Winston Link was born on December 16, 1914 in Brooklyn, New York. While attending Brooklyn's Manual Training High School, Link developed an interest in mechanics and engineering. In addition to his formal schooling, his father introduced him to photography. Link became completely enamored with the art of photography and spent weekends shooting pictures at airports and railyards on Long Island and in New Jersey. Undoubtedly, it was here that Link developed his life-long love of trains.

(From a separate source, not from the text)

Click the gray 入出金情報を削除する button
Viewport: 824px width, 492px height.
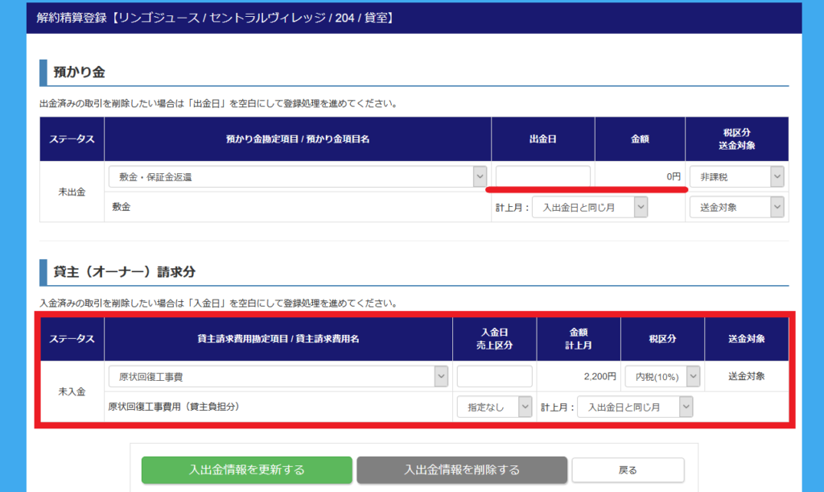coord(462,469)
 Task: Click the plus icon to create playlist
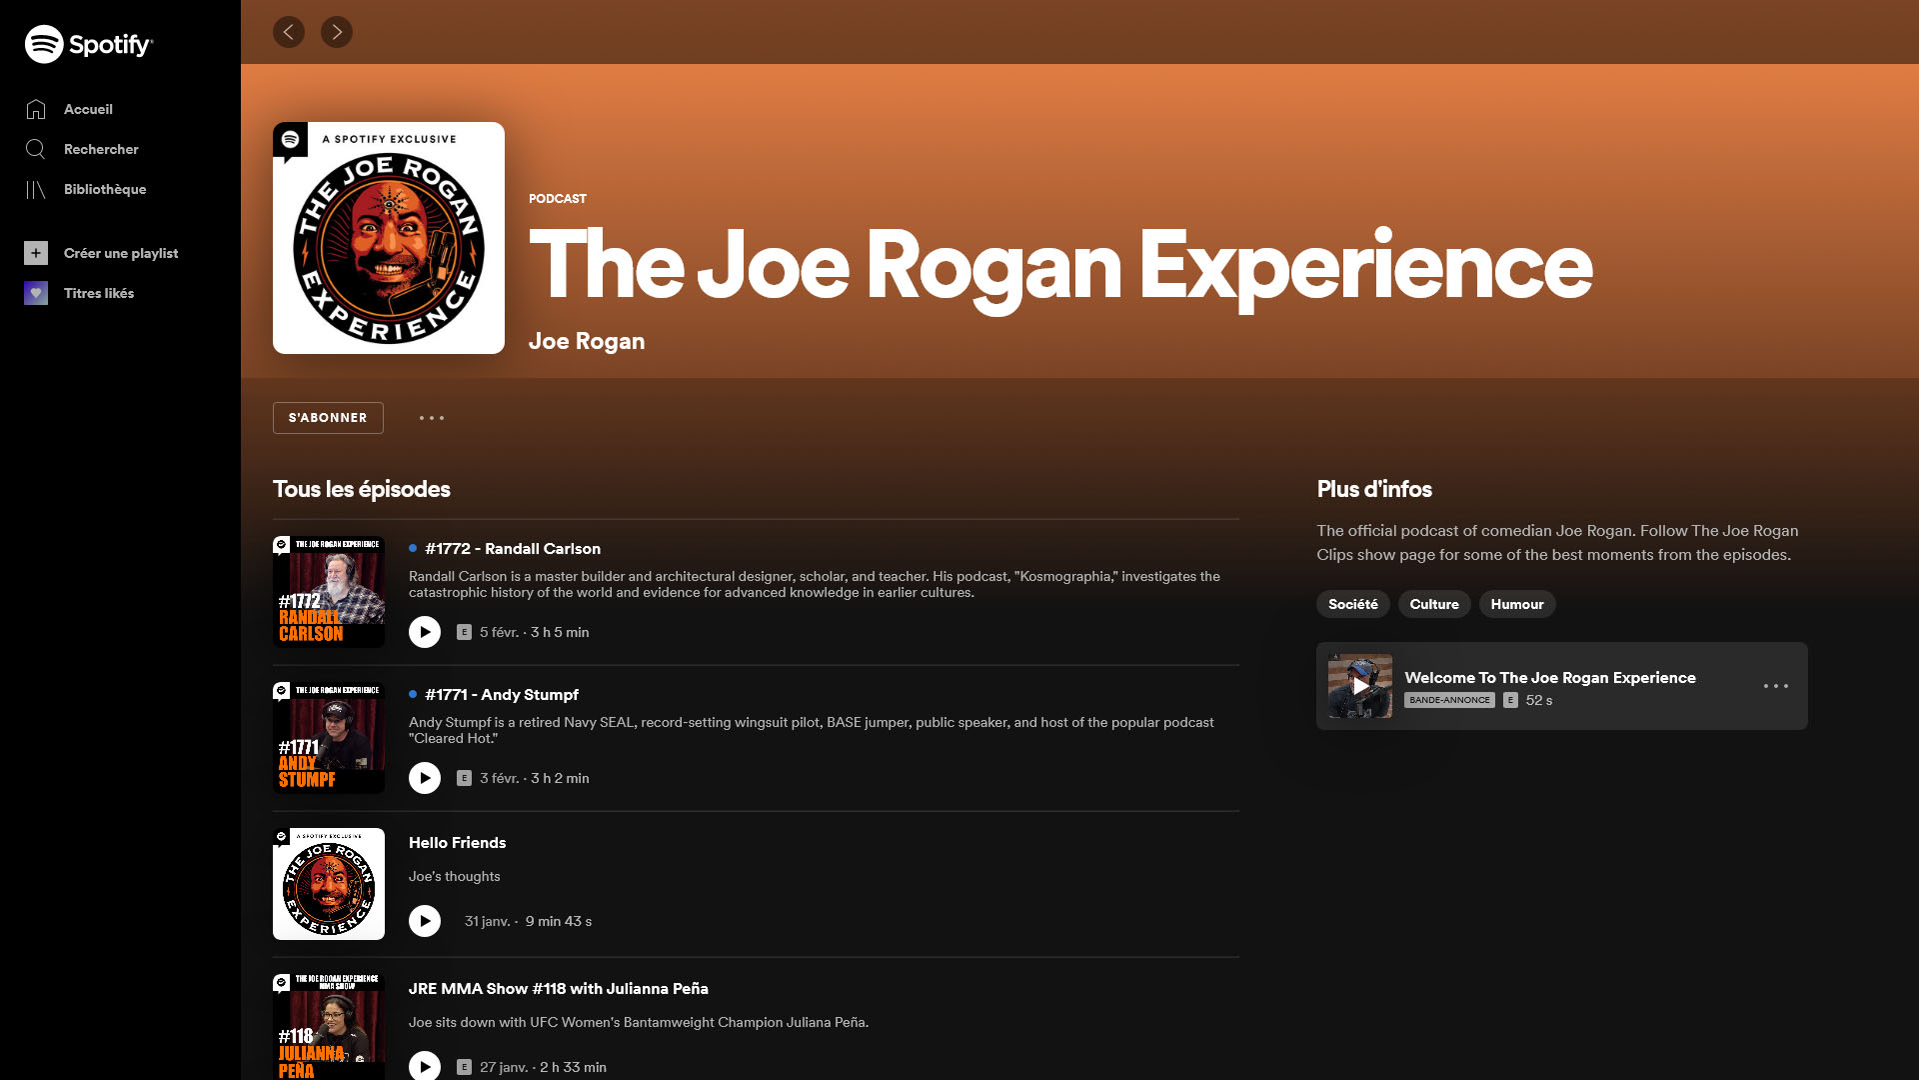pyautogui.click(x=36, y=253)
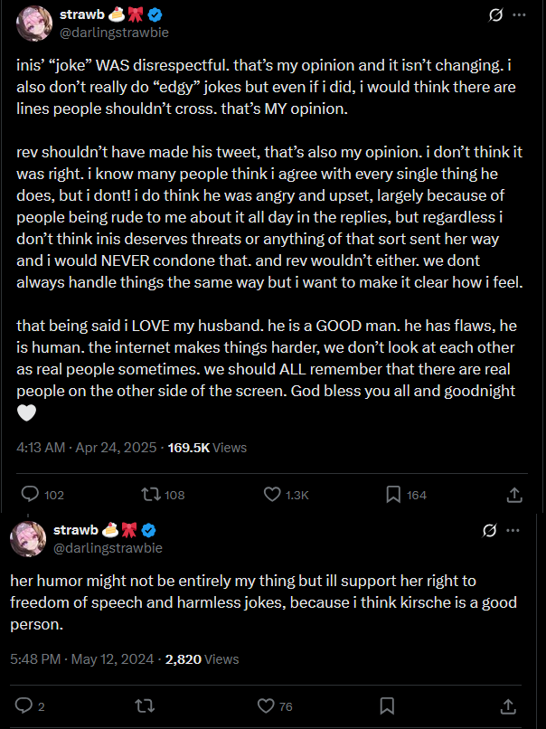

Link went on to study civil engineering at Polytechnic Institute of Brooklyn where he was also the photo editor of the school's newspaper. After graduation in 1937, he temporarily abandoned civil engineering to work as a staff photographer for the public relations firm of Carl Byoir & Associates in Manhattan. After a brief return to engineering to design submarine-locating equipment for Columbia University during World War II, Link opened his own studio, operating as a freelance photographer for the remainder of his career. Unlike his contemporaries, Link did not become a photojournalist but instead sought commissions from commercial clients like Alcoa, B.F. Goodrich, and Texaco.
It was while working on a commercial commission in Virginia that Link became familiar with the Norfolk and Western Railway. From 1955 to 1960 Link made over 2500 pictures of the N & W steam locomotives for his personal collection. He recognized that there was one great problem in making photos of the locomotives, however, and that was lighting. Winston once said, "You can't move the sun, and you can't even move the tracks, so you have to do something else to better light the engines." In addition to photographing the N & W trains, Link also made several sound recordings of working trains. Link became known for these recordings after finishing photographing the N & W but it was not until 1983 that his photographs were exhibited in a museum. Since then, they have received wide public and critical acclaim. Link died in 2001 in South Salem, New York. On January 10, 2004, the O. Winston Link Museum opened in Roanoke, Virginia.